[Element and text position data]
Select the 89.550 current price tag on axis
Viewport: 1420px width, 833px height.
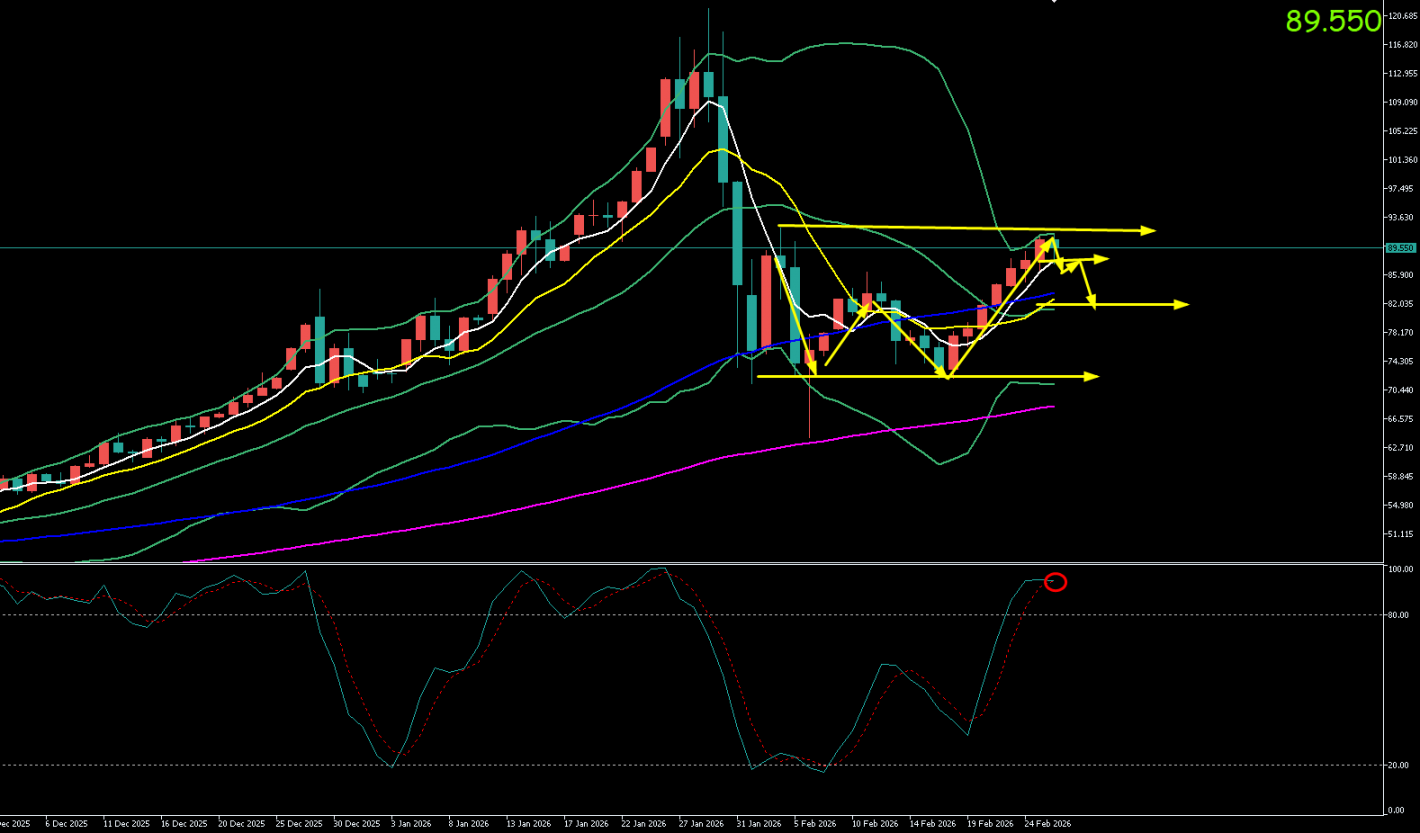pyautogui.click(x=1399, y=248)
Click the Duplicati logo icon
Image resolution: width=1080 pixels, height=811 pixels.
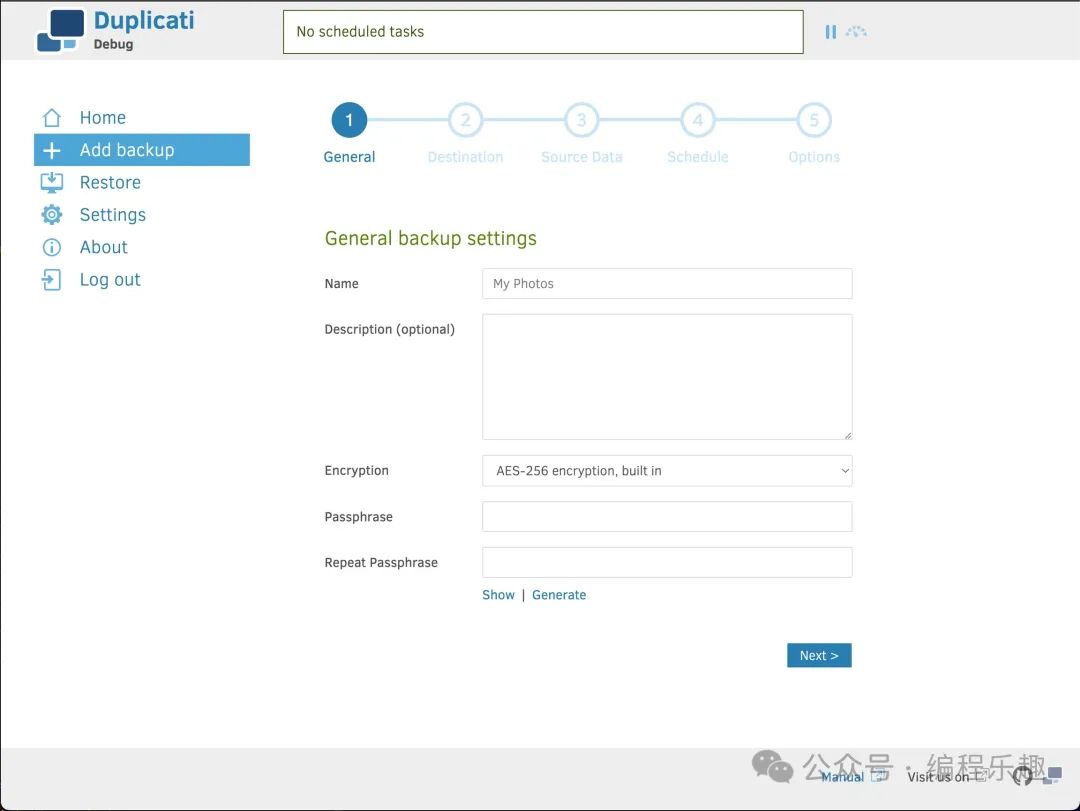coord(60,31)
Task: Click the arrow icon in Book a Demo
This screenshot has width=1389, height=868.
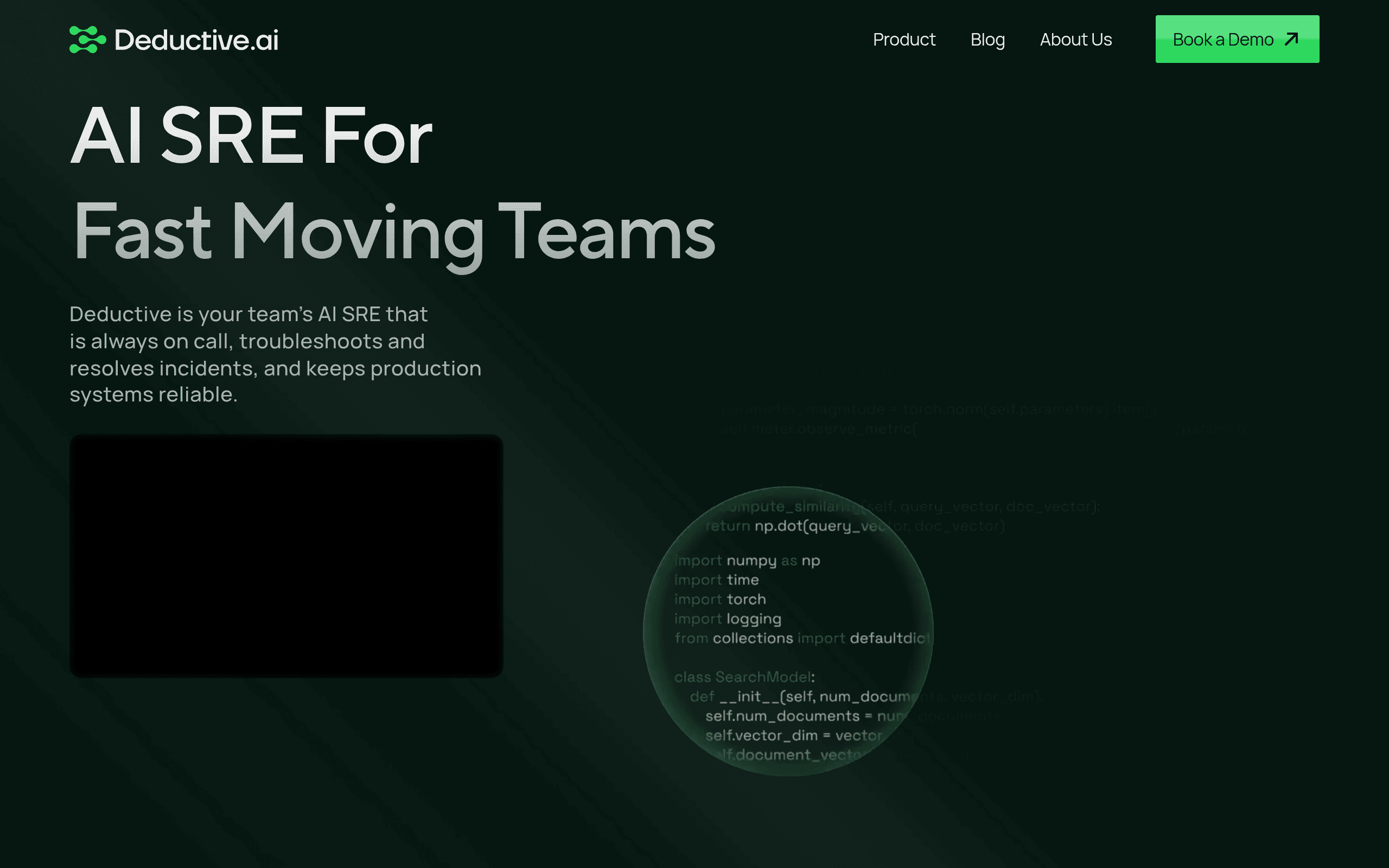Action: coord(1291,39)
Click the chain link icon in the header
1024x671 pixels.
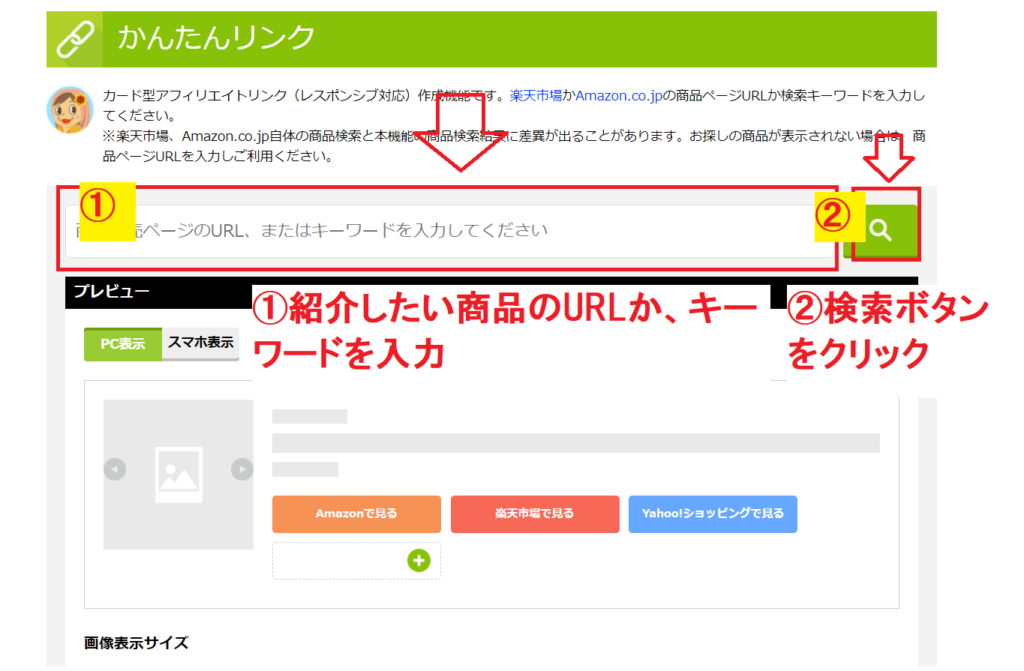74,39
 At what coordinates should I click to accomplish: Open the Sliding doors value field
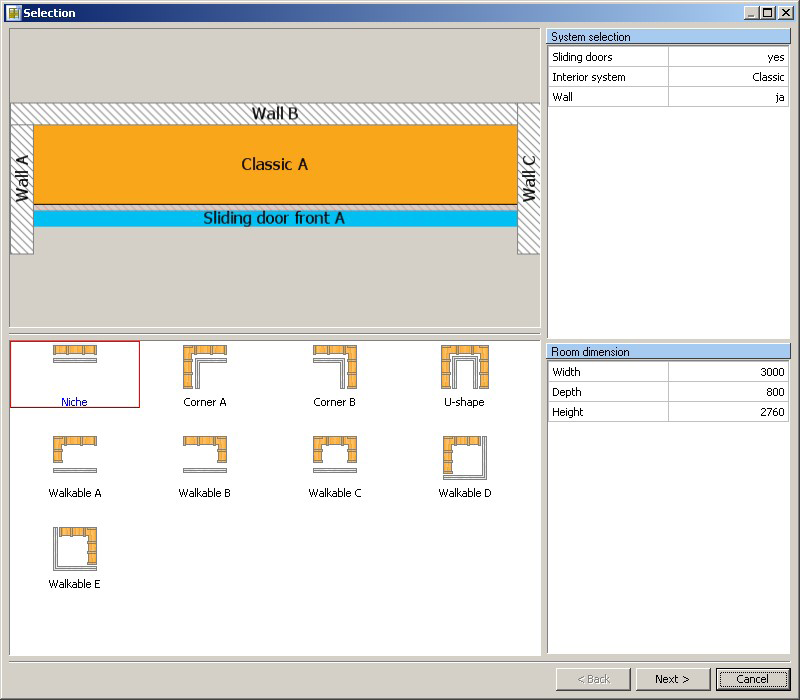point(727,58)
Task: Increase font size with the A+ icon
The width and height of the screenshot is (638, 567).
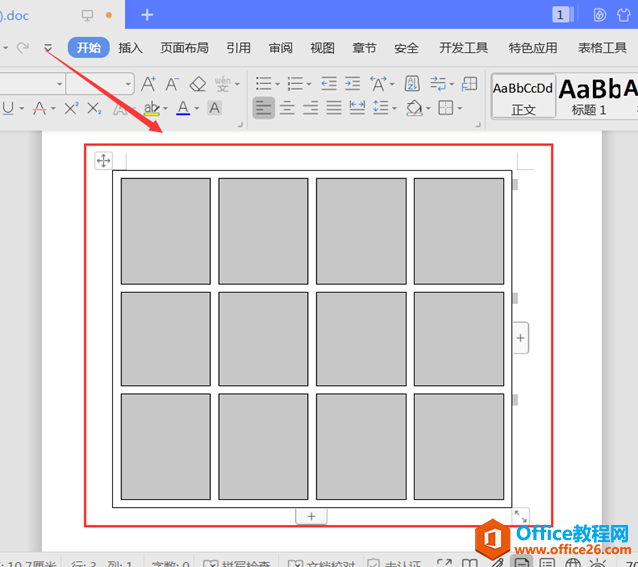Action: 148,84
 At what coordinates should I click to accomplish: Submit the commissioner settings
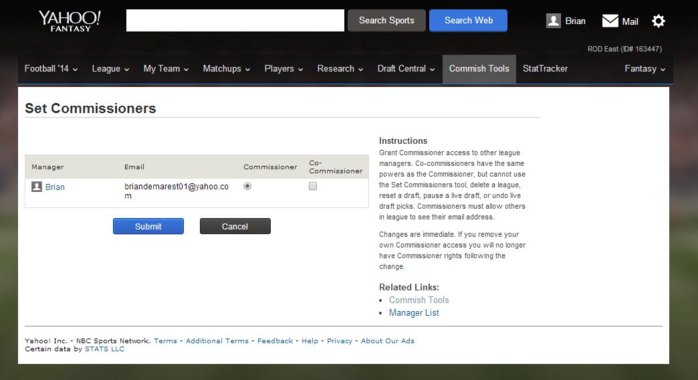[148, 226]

● **TASK BRIEF**
Find every line in the material above that contains the word "what", matching case exactly, and copy each of those lines.

● **SOLUTION TO THE PROBLEM**
 At what coordinates should I click to accomplish: Open the Sliding doors value field
 At what coordinates should I click to accomplish: Submit the commissioner settings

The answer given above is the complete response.